• What the exercise asks: Please rewrite the lines below, replacing "column header" with "row header" and keeping everything else the same. Leave out the pictures.

• Recorded information:
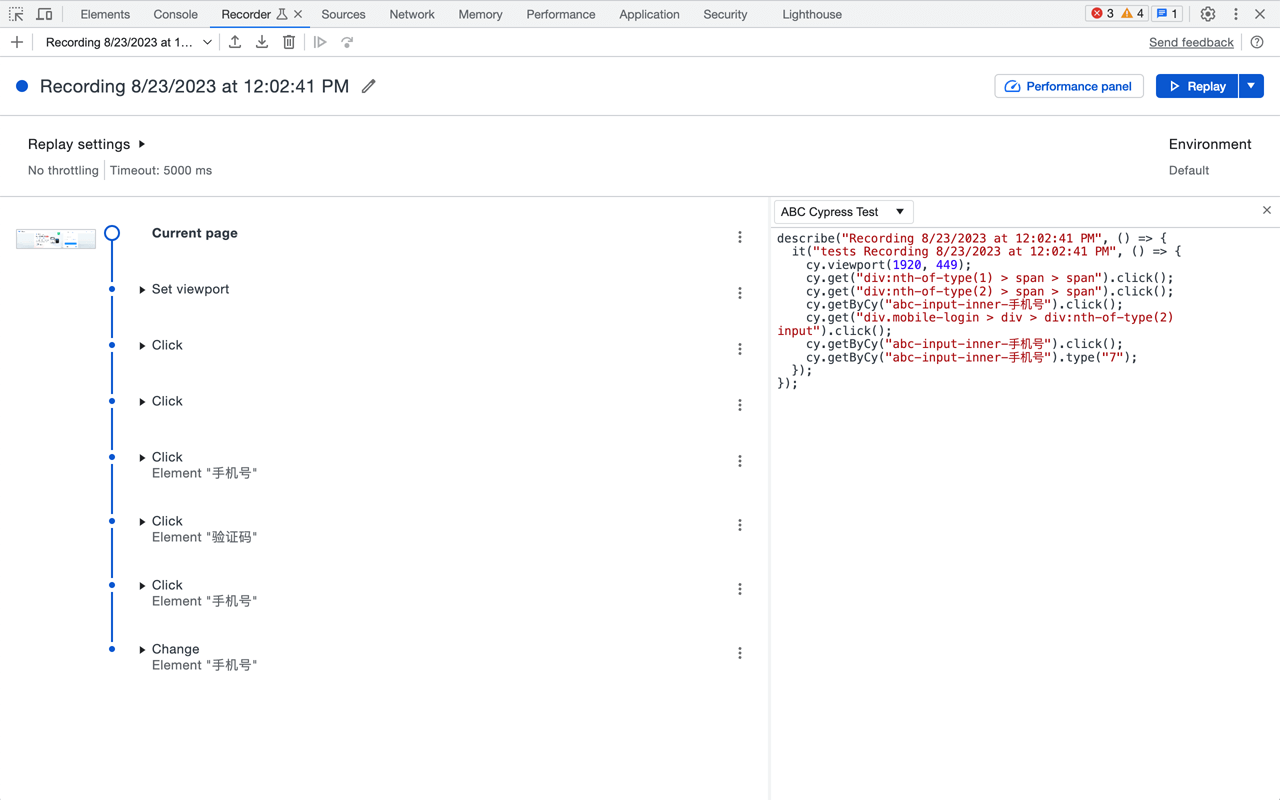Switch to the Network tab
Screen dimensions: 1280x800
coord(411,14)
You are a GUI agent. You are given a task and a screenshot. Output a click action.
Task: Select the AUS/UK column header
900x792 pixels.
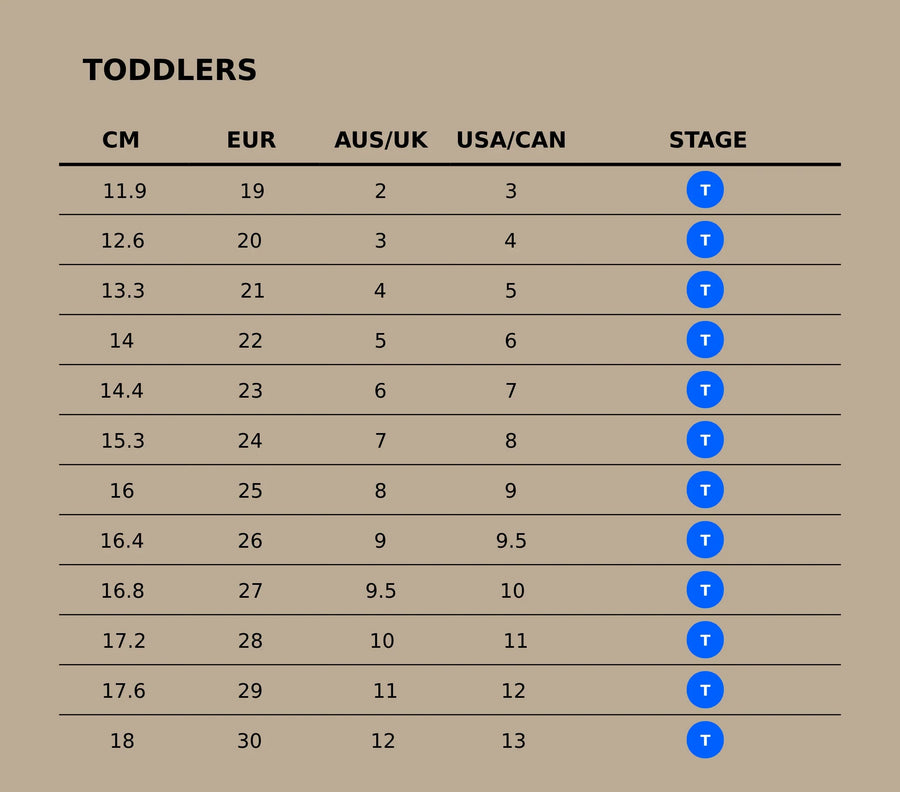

• Exercise response:
Switch to the Network tab
Screen dimensions: 1280x800
coord(411,14)
You are a GUI agent. You are given a task and a screenshot. Output a click action.
Task: Select the AUS/UK row header
900x792 pixels.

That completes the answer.